● Exercise material:
-=-=-

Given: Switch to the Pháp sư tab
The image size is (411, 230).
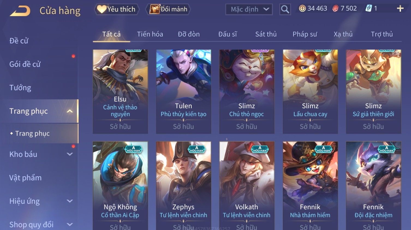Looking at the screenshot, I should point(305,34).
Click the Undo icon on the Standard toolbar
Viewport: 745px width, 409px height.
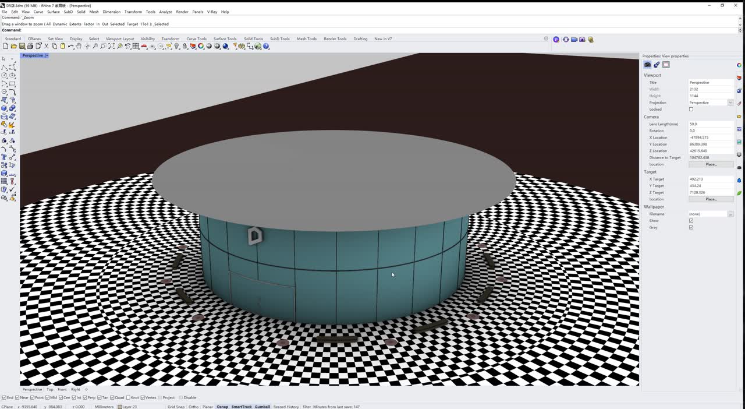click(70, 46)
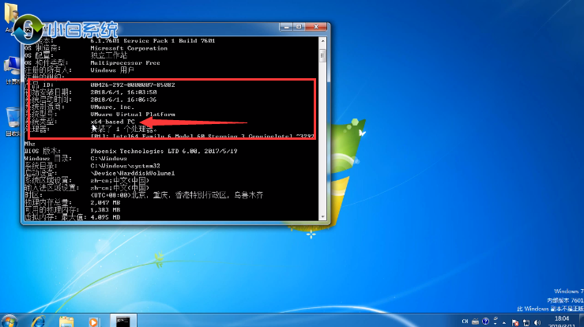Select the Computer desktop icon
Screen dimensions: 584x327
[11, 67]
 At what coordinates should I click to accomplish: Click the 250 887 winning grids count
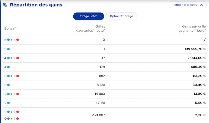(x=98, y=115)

-=-=-

● The task: Starting at the line that holds "The image size is (411, 230).", print each line through the last one of the entries above, exactly and with both ends included; no pictures.

● Reply to the task:
The image size is (411, 230).
Looking at the screenshot, I should point(305,34).
Click the Undo icon on the Standard toolbar
Viewport: 745px width, 409px height.
click(70, 46)
Select the Computer desktop icon
Screen dimensions: 584x327
[11, 67]
 At what coordinates should I click to accomplish: Click the 250 887 winning grids count
(x=98, y=115)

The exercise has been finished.